Members Same as in the initialization call; read/write.
Methods (), next(), compute(), density(), str(), repr()
See Methods available for all RNG objects, except that the functions that normally produce floats return integers.
C interface Member name: _crng_next_value
C function pointer: long (*next_value) (PyObject *rng)
Description If an event occurs with a given probability, and a given number of trials are made, then the binomial distribution describes the number of successful trials.
Comment The algorithm implemented contains a tunable parameter, which affects the computational efficiency. Currently, this parameter is hardwired, and its value was chosen by empirical tests.

GeometricDeviate
Initialization r = GeometricDeviate(rng=ParkMiller(), p=0.5)

rng: a basic RNG from the crng module
p: the probability of the event, in the interval (0,1]

Members Same as in the initialization call; read/write.
Methods (), next(), compute(), density(), str(), repr()
See Methods available for all RNG objects, except that the functions that normally produce floats return integers.
C interface Member name: _crng_next_value
C function pointer: long (*next_value) (PyObject *rng)
Description The number of independent trials to yield a success, for a given probability of the success of each trial.

BernoulliDeviate
Initialization r = BernoulliDeviate(rng=ParkMiller(), p=0.5)

rng: a basic RNG from the crng module
p: the probability, in the interval [0,1]
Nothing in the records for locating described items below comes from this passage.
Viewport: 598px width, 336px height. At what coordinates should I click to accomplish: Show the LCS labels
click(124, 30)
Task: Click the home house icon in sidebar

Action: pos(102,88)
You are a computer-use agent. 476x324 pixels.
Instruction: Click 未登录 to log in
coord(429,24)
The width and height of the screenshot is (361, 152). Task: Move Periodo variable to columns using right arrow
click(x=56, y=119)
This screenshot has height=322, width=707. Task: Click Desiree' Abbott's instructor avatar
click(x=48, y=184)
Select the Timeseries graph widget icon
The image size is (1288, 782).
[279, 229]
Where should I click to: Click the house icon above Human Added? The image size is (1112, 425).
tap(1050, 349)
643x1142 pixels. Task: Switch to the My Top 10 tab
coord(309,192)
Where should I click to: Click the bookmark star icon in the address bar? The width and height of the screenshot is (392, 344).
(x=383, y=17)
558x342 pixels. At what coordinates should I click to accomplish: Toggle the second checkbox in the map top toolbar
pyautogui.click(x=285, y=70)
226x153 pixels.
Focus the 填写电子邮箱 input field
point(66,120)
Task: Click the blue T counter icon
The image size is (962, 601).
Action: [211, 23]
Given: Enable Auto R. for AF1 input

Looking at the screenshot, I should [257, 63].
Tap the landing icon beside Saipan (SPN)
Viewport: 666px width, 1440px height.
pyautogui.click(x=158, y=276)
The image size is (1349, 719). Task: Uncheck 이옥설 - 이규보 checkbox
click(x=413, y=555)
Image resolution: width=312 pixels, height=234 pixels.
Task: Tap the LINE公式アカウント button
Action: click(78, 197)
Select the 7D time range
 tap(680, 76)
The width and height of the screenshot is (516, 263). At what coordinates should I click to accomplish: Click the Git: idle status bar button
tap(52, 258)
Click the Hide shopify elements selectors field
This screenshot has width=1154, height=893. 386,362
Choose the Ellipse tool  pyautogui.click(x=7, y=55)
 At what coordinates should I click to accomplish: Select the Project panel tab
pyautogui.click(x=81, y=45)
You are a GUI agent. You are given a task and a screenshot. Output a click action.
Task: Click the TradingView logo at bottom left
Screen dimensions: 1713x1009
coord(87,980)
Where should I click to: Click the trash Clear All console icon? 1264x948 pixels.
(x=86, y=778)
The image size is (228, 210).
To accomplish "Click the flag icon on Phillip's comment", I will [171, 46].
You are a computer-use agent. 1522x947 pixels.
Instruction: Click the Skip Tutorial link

Members Same as in the initialization call; read/write.
Methods (), next(), compute(), density(), str(), repr()
See Methods available for all RNG objects, except that the functions that normally produce floats return integers.
C interface Member name: _crng_next_value
C function pointer: long (*next_value) (PyObject *rng)
Description The repeated flipping of a coin produces a Bernoulli series for a probability 0.5 if heads and tails is represented by 1 and 0, respectively.


Sampling and shuffling

The following are utility functions for sampling and shuffling of a sequence object (string, tuple or list). For choose, sample and shuffle, the result is a sequence of the same type as the input sequence.

choose
Usage newseq = choose(seq, n, rng)

newseq: a new sequence of the same type as seq
seq: the sequence (string, tuple or list) from which to choose
n: the number of objects to choose, such that 0<=n<=len(seq)
rng: a basic RNG from the crng module

Description The objects in the output sequence are chosen without replacement from the input sequence. The relative order of the objects in the output sequence is preserved.

sample
Usage newseq = sample(seq, n, rng)

newseq: a new sequence of the same type as seq
seq: the sequence (string, tuple or list) from which to sample with replacement
n: the number of objects to sample, such that 0<=n<=len(seq)
rng: a basic RNG from the crng module

Description The objects in the output sequence are chosen with replacement from the input sequence. The output sequence may contain multiple references to the same object. The relative order of the objects in the output sequence is random.

shuffle
Usage newseq = shuffle(seq, rng)

newseq: a new sequence of the same type as seq
seq: the sequence (string, tuple or list) to shuffle
rng: a basic RNG from the crng module

Description The objects in the output sequence are the same as in the input sequence, but in random order compared to the input sequence.

stir
Usage stir(list, rng)

list: the list to be shuffled
rng: a basic RNG from the crng module

Description The list is shuffled in-place.

pick
Usage obj = pick(seq, rng)

obj: the object picked from seq
seq: the sequence (string, tuple or list) from which to pick one object
rng: a basic RNG from the crng module

Description One object is picked at random from the given sequence.